TASK DESCRIPTION - Put each line of the listing below into a JSON list of strings, one string per line, skipping blank lines. Leave out the picture markers.

DATA -
****************

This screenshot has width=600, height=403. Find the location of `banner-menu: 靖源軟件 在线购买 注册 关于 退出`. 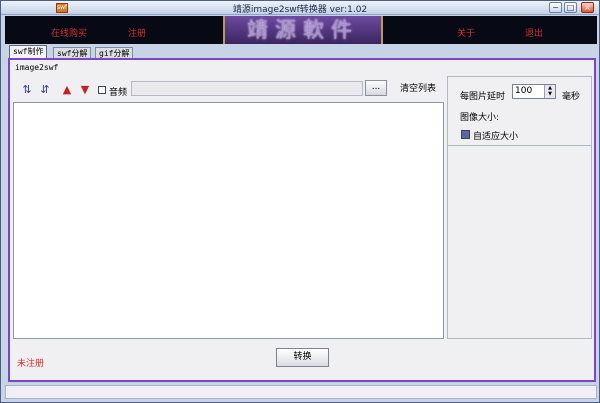

banner-menu: 靖源軟件 在线购买 注册 关于 退出 is located at coordinates (301, 30).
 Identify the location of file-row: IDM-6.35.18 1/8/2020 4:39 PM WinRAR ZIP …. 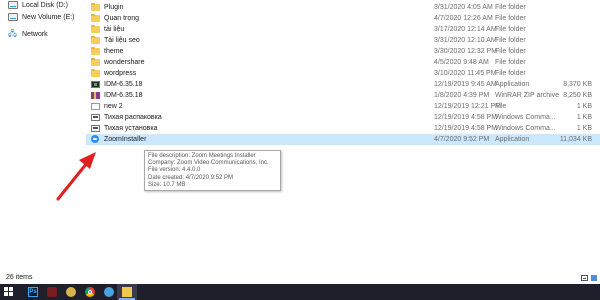
(343, 96).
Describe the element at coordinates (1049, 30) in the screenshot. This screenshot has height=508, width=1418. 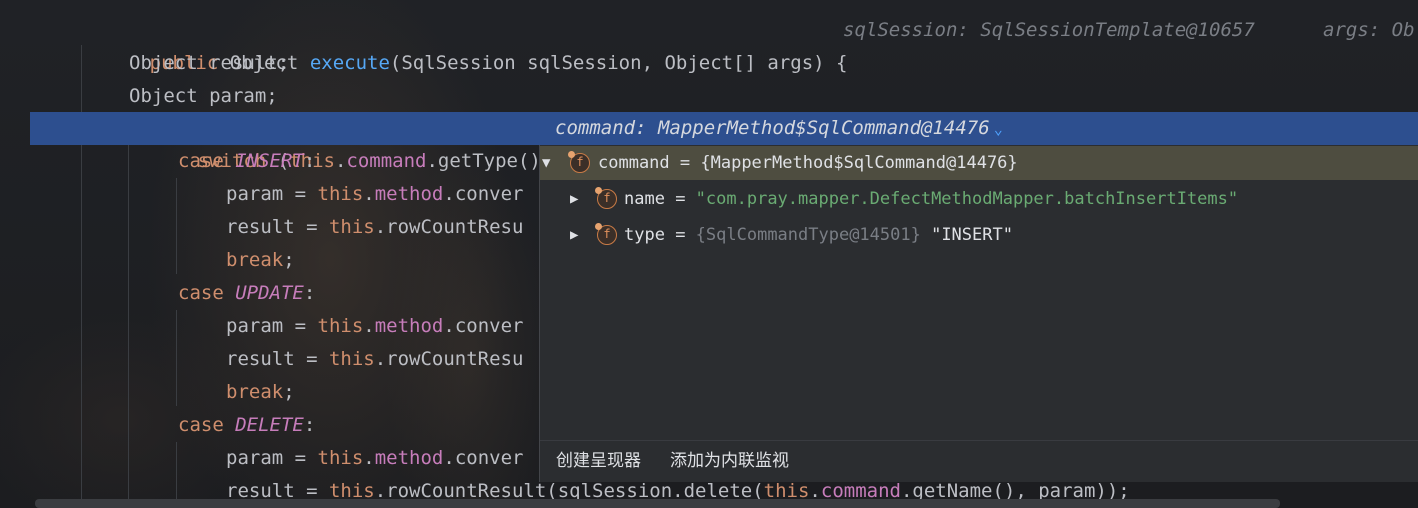
I see `debug-hint-sqlsession: sqlSession: SqlSessionTemplate@10657` at that location.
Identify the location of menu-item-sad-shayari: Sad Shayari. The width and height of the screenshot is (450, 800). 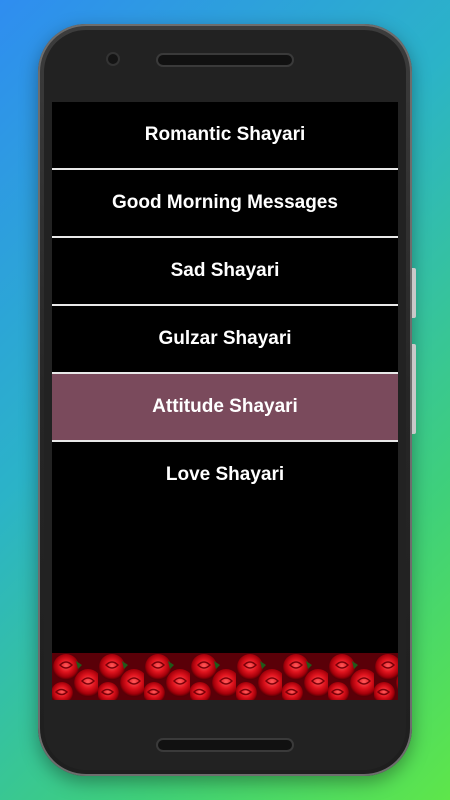
(225, 272).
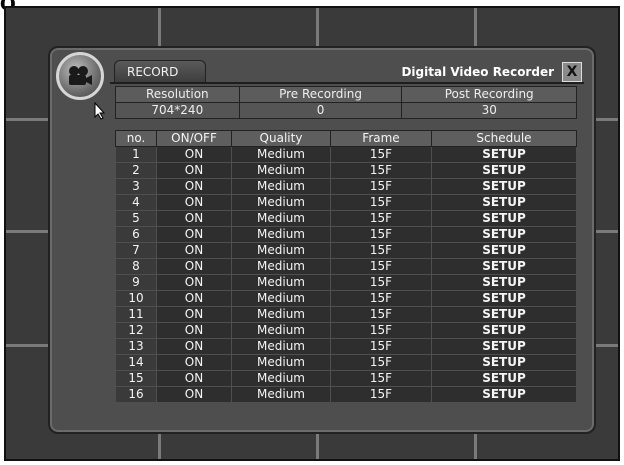 This screenshot has height=465, width=624. Describe the element at coordinates (136, 202) in the screenshot. I see `channel-number: 4` at that location.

****************

PROBLEM SOLUTION -
[
  "This screenshot has width=600, height=403. Find the location of `banner-menu: 靖源軟件 在线购买 注册 关于 退出`. ",
  "banner-menu: 靖源軟件 在线购买 注册 关于 退出 is located at coordinates (301, 30).",
  " Identify the location of file-row: IDM-6.35.18 1/8/2020 4:39 PM WinRAR ZIP …. ",
  "(343, 96).",
  "Describe the element at coordinates (1049, 30) in the screenshot. This screenshot has height=508, width=1418. ",
  "I see `debug-hint-sqlsession: sqlSession: SqlSessionTemplate@10657` at that location.",
  "Identify the location of menu-item-sad-shayari: Sad Shayari. The width and height of the screenshot is (450, 800). ",
  "(225, 272).",
  " This screenshot has height=465, width=624. Describe the element at coordinates (136, 202) in the screenshot. I see `channel-number: 4` at that location."
]